S'il y a bien une chose que j'ai apprise sur moi au cours de ma très courte carrière de journaliste, c'est que je n'ai pas vraiment l'âme d'une éditorialiste. Pourtant, je dois bien me livrer au commentaire de cette longue et passionnante enquête que j'ai effectuée au sein de l'extrême gauche pendant six mois.
Finalement, c'est quoi un « MNA ? »
Cette histoire trouve ses prémices en avril 2023, lorsque j'ai appris que l'association pro-migrants Utopia 56 avait investi une école désaffectée dans le XVIe arrondissement pour y loger 250 « mineurs non-accompagnés » (MNA). En me documentant sur le sujet, je me rendais compte que personne ne savait vraiment ce qu'était un MNA. L'association et les militants d'extrême gauche soutenaient à cors et à cris qu'il s'agissait d'« enfants et d'adolescents » livrés à eux-mêmes par un État raciste. À droite, on affirmait que ces clandestins n'avaient de mineur que le nom.
Moi, je cherchais des faits et de l'exactitude, je ne voulais pas être contrainte de devoir adopter telle ou telle opinion sur la question par simple connivence idéologique avec un tel ou un tel. Et, surtout, j'étais curieuse, j'avais envie de bâtir mes propres certitudes en observant de mes yeux ce qu'il en était de l'autre côté du rideau.

Données:

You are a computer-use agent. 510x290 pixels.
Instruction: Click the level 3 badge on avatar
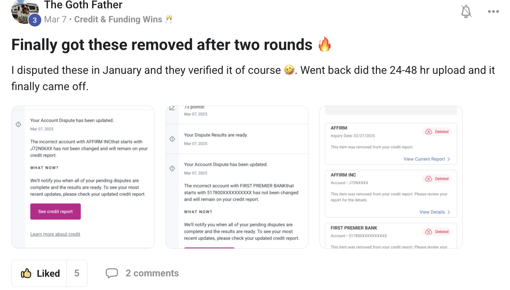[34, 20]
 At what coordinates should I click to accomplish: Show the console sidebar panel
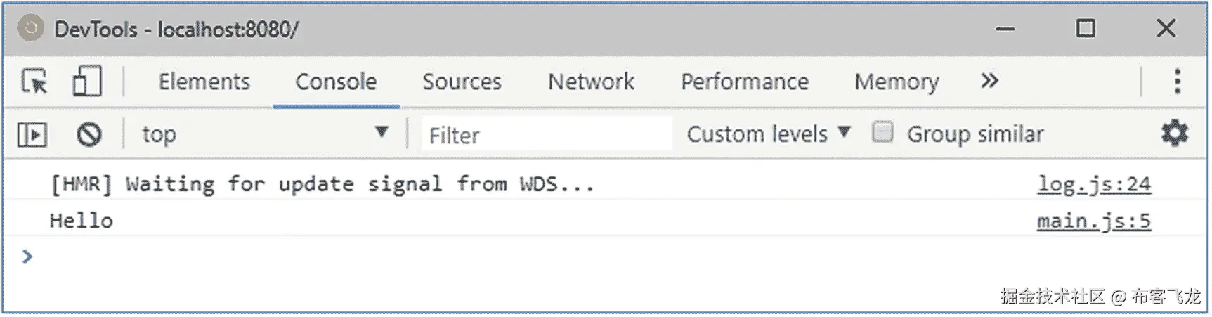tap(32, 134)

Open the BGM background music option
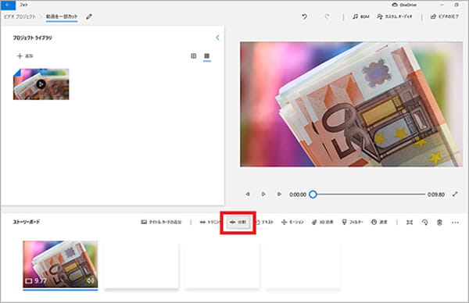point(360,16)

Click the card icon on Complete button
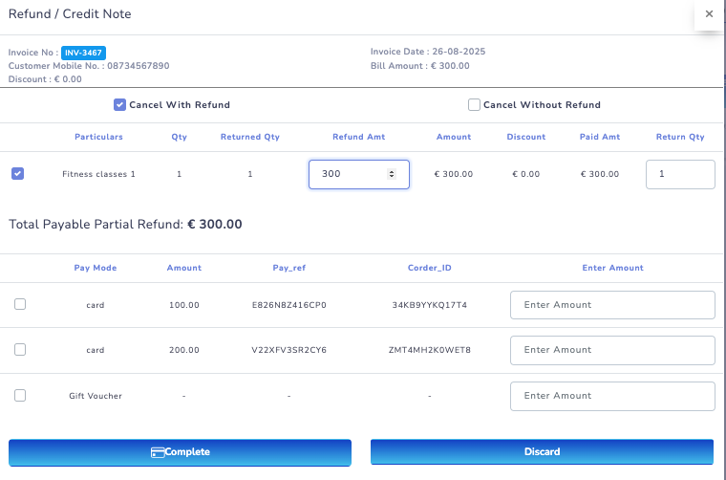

* * *

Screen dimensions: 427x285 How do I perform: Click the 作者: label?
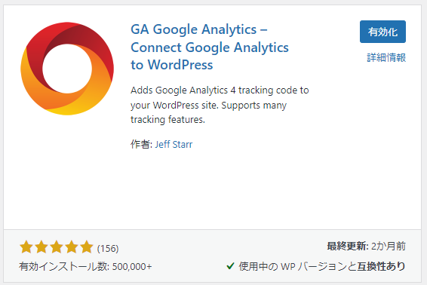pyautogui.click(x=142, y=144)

Tâches à faire:
• A. D'après le texte sur les mineurs non accompagnés, combien de jeunes l'association Utopia 56 comptait-elle loger dans l'école désaffectée ?
• B. Réécrivez le passage du texte sur les mineurs non accompagnés qui va de « Moi, je cherchais » à « côté du rideau. », en remplaçant « curieuse » par « impatiente ».
• C. Traduisez en anglais cette phrase du texte sur les mineurs non accompagnés : « En me documentant sur le sujet, je me rendais compte que personne ne savait vraiment ce qu'était un MNA. »
Appuyez-vous uniquement sur le texte, pas sur les données.

Réponses aux tâches:
• A. 250 « mineurs non-accompagnés ».

• B.
Moi, je cherchais des faits et de l'exactitude, je ne voulais pas être contrainte de devoir adopter telle ou telle opinion sur la question par simple connivence idéologique avec un tel ou un tel. Et, surtout, j'étais impatiente, j'avais envie de bâtir mes propres certitudes en observant de mes yeux ce qu'il en était de l'autre côté du rideau.

• C. While researching the subject, I realized that no one really knew what an MNA was.